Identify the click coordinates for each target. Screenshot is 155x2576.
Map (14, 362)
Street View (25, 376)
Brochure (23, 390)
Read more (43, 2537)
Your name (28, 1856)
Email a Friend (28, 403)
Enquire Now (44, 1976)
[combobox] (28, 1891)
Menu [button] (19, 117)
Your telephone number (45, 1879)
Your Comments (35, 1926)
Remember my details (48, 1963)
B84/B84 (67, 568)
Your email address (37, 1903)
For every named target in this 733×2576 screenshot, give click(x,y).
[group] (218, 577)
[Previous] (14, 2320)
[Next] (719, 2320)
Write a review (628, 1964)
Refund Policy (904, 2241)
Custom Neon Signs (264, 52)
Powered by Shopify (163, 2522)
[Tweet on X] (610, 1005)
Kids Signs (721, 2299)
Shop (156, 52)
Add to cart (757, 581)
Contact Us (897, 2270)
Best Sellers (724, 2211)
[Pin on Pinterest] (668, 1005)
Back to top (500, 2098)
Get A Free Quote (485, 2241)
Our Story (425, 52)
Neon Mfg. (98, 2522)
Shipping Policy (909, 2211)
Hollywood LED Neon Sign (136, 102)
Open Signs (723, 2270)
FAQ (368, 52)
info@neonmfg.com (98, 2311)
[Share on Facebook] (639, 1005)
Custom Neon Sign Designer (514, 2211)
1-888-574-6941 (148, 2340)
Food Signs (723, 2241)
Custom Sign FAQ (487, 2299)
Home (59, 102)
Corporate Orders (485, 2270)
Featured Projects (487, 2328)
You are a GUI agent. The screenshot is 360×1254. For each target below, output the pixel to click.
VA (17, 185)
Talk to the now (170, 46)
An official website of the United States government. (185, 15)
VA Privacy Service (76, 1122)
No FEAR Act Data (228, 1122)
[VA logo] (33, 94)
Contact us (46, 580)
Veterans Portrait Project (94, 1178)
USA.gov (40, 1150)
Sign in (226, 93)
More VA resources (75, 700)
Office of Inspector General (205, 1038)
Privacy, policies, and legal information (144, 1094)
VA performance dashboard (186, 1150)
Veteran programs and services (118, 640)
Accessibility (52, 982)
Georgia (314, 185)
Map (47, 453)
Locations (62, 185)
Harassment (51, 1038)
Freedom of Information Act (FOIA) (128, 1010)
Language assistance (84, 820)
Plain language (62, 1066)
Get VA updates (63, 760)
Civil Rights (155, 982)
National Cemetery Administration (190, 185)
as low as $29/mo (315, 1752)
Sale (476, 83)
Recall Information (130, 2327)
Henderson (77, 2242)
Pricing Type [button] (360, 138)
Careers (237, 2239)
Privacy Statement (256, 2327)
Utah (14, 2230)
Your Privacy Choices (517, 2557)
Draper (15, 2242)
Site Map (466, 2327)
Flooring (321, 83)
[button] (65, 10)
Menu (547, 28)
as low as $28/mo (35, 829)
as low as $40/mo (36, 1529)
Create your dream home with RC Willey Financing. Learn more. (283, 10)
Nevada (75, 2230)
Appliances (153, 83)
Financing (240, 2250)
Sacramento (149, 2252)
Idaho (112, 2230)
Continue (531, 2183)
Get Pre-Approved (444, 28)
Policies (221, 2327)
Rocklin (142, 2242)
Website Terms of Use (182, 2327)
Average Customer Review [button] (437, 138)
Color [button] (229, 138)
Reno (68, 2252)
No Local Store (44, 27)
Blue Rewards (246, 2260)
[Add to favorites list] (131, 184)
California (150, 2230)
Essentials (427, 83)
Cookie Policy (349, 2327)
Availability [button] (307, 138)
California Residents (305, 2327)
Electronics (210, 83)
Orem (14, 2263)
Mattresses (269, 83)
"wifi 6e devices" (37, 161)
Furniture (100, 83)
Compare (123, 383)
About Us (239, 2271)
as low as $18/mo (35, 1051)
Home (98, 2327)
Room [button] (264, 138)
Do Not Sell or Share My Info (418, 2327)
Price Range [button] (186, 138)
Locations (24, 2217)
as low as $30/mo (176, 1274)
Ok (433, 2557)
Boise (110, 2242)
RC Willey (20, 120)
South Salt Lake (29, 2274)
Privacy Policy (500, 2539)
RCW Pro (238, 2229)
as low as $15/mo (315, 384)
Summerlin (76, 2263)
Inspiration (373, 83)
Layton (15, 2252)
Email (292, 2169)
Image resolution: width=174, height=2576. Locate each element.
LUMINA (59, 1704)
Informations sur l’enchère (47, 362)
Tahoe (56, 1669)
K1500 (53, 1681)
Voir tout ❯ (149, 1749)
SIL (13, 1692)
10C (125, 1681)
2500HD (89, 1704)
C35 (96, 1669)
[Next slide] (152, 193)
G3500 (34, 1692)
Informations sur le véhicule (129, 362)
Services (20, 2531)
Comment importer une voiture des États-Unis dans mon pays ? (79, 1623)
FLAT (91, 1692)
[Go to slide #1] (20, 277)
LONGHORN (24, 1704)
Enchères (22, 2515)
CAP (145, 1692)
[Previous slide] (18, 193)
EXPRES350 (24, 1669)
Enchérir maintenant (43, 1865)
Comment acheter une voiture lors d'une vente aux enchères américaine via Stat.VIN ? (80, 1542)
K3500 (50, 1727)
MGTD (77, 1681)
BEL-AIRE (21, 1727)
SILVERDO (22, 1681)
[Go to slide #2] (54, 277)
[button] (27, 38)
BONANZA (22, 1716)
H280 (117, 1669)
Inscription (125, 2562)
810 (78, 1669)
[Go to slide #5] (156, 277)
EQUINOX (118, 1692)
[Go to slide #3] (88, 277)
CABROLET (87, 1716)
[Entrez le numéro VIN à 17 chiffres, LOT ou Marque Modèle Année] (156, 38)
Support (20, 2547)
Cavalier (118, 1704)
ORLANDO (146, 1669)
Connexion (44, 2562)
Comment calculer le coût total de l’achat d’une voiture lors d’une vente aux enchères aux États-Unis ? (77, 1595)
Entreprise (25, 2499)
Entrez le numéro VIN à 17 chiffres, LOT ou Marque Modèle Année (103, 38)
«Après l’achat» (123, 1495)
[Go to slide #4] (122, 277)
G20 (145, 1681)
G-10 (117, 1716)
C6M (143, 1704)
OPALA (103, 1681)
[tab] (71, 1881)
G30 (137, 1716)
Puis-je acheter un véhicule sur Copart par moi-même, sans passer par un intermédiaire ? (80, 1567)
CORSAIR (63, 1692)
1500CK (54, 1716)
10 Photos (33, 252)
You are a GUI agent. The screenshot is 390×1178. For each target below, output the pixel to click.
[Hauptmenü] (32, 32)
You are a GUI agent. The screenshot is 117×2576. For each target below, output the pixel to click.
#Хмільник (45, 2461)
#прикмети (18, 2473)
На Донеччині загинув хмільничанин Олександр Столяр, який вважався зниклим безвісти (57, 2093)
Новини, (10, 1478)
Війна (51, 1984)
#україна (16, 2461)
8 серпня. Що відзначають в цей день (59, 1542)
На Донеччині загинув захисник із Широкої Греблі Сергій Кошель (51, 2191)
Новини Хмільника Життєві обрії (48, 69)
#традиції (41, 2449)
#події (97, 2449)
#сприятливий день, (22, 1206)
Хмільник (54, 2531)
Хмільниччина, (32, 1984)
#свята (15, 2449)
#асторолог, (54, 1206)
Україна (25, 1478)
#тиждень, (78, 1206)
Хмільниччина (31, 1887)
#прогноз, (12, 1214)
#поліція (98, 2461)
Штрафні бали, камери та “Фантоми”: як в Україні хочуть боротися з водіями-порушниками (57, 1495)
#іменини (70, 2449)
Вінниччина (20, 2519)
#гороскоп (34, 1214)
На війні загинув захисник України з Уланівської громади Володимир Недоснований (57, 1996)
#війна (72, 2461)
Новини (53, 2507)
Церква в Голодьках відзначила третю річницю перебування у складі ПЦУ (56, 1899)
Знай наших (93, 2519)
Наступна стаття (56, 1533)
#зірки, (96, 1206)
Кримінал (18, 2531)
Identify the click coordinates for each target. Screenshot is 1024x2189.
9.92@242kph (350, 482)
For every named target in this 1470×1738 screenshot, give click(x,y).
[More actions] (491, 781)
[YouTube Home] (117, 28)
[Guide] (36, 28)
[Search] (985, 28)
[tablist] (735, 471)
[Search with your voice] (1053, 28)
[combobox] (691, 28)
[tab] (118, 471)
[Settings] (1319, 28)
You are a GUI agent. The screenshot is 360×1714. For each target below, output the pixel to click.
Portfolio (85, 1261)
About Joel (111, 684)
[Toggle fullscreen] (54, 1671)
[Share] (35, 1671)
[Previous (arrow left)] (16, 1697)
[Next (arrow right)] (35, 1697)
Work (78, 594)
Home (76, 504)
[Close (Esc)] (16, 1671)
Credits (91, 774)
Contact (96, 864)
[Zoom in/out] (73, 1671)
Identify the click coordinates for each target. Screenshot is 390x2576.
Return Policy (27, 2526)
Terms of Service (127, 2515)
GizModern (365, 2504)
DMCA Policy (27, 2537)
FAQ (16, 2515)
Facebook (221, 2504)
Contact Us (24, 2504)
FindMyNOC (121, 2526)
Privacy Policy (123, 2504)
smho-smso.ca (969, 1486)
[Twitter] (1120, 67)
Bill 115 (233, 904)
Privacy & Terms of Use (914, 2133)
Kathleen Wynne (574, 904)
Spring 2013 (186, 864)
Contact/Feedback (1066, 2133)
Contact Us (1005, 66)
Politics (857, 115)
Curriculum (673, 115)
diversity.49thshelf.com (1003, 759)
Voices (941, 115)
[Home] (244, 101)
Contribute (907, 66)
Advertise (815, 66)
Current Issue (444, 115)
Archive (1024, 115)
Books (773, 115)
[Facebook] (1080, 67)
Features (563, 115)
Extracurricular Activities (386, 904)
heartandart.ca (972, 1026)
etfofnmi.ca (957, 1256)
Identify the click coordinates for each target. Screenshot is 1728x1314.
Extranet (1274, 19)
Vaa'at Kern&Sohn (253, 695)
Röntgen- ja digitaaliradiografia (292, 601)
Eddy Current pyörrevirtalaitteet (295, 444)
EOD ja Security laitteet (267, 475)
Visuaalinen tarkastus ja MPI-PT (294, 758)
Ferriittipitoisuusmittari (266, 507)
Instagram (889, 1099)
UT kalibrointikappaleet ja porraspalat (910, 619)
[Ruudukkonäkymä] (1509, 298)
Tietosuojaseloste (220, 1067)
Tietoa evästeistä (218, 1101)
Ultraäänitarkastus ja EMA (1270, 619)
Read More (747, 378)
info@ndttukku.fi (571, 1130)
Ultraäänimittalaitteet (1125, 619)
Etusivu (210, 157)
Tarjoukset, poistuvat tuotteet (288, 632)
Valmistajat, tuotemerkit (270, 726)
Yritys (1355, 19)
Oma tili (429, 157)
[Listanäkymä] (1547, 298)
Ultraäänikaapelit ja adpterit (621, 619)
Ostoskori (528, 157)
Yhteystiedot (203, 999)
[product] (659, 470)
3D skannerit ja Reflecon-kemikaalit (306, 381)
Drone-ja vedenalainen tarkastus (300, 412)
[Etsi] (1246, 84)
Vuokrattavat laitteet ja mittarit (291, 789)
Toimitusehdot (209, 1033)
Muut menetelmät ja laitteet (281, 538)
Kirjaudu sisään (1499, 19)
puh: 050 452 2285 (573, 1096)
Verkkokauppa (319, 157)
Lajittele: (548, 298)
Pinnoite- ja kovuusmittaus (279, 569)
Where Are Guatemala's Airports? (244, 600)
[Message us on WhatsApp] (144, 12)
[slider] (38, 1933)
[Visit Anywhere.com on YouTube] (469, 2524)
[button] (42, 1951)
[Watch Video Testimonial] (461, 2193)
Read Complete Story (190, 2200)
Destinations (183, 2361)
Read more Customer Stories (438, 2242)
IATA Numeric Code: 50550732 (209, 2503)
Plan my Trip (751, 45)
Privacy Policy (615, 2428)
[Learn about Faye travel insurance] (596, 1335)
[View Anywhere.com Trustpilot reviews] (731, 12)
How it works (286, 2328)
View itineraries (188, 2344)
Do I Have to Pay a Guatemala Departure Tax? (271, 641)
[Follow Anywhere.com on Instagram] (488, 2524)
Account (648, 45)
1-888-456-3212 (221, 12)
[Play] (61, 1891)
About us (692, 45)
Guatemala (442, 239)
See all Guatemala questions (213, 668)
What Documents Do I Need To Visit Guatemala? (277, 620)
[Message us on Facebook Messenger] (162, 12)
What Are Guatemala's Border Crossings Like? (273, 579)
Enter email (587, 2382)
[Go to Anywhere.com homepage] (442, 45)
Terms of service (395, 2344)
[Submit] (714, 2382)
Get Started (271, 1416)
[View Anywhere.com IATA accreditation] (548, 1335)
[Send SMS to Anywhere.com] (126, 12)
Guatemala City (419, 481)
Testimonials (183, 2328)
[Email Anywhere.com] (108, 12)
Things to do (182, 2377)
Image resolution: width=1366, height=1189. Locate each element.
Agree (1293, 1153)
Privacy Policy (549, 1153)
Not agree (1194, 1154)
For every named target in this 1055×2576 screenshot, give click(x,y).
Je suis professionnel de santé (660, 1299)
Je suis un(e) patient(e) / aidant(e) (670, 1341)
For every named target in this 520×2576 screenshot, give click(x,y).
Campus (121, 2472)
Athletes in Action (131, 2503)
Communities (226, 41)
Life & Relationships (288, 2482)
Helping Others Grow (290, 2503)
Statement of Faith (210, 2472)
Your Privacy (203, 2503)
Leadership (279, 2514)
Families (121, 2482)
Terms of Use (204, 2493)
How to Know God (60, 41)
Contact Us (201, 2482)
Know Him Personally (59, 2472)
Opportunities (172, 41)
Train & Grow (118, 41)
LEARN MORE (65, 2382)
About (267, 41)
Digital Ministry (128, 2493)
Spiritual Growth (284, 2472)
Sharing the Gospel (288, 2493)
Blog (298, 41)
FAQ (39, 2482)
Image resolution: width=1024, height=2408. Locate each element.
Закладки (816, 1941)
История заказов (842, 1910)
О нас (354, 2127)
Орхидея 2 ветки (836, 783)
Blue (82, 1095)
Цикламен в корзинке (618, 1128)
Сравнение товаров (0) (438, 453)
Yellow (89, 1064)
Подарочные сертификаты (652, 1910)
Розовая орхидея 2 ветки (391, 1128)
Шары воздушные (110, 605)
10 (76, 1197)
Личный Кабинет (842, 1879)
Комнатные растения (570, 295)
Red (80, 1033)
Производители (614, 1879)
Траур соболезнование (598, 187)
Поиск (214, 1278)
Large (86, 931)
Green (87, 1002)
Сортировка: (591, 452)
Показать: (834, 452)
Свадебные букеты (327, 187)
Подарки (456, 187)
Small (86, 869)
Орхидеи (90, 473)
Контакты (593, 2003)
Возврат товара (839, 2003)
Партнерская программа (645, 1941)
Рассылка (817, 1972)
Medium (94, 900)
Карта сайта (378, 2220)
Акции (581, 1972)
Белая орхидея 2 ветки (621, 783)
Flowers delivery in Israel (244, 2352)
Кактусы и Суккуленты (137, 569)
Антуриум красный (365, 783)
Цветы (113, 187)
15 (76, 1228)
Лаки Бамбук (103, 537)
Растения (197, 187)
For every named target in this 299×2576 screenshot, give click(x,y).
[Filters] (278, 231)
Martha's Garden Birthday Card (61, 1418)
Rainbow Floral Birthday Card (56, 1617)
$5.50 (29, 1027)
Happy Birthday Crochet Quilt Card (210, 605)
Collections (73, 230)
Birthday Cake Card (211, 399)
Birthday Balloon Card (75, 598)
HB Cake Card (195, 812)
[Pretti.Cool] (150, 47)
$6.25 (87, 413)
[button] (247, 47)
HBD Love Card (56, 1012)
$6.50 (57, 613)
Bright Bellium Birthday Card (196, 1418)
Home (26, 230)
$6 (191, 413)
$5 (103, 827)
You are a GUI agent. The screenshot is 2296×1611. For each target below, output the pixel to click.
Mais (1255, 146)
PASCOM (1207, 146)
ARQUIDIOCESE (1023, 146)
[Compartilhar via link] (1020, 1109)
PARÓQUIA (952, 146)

───

[WHAT THE EXERCISE ASKS]: Print only the lines from the top of the data above down to the line holding "Menu [button] (19, 117)", inclusive.

[ANSWER]:
Identify the click coordinates for each target. Screenshot is 155x2576.
Map (14, 362)
Street View (25, 376)
Brochure (23, 390)
Read more (43, 2537)
Your name (28, 1856)
Email a Friend (28, 403)
Enquire Now (44, 1976)
[combobox] (28, 1891)
Menu [button] (19, 117)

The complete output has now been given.